Individual trauma results from an event, series of events, or set of circumstances that is experienced by an individual as physically or emotionally harmful or threatening and that has lasting adverse effects on the individual's functioning and physical, social, emotional, or spiritual well-being. In short, trauma is the sum of the event, the experience, and the effect.

 

What is Crisis?

 

According to James and Gilliland (2001), “…crisis is a perception or experience of an event or situation as an intolerable difficulty that exceeds the person’s current resources and coping mechanisms.”

 

What is Resilience?

 

Resilience is the process of adapting well in the face of adversity, trauma, tragedy, threats or significant sources of stress. It means "bouncing back" from difficult experiences. Resilience is not a trait that people either have or do not have.

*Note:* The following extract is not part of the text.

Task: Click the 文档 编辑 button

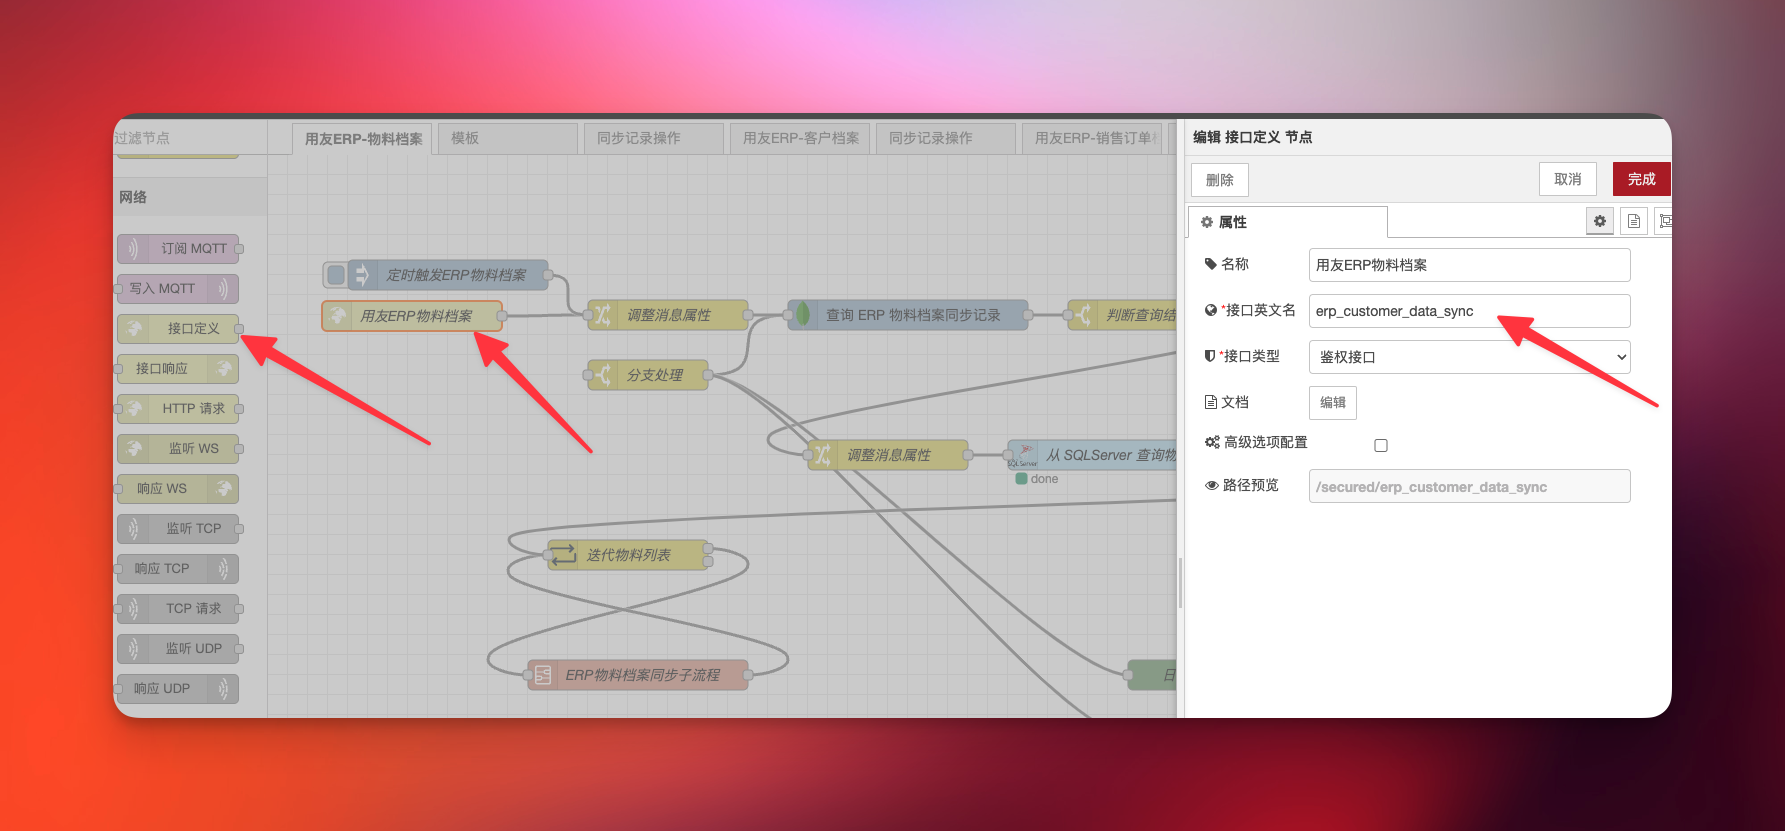Action: (x=1332, y=402)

It involves behaviors, thoughts and actions that can be learned and developed in anyone.

 

Types of Trauma

 

Trauma and crisis can stem from various sources. 4 the Healing in You, Inc. has the following Primary Focus Areas (in no particular order):

 

  1. Youth Hunger and Homeless

  2. Child Abuse and Domestic Violence

  3. Bullying Awareness and Prevention

  4. Suicide Awareness and Prevention

 

Important to Know

 

Traumatic experiences are inherently complex, occurs within a broad context, generates secondary adversity, results in varied reaction, elicits core concerns of danger and safety,  affect the family system, is influenced by cultural factors, and can be counteracted by protective and factors such as self-esteem, self-efficacy and coping skills to enhance resilience.

Sources

  1. James, K. J., & Gilliland, B. E. (2001) Crisis Intervention Strategies. Pacific Grove, PA: Brook/Cole.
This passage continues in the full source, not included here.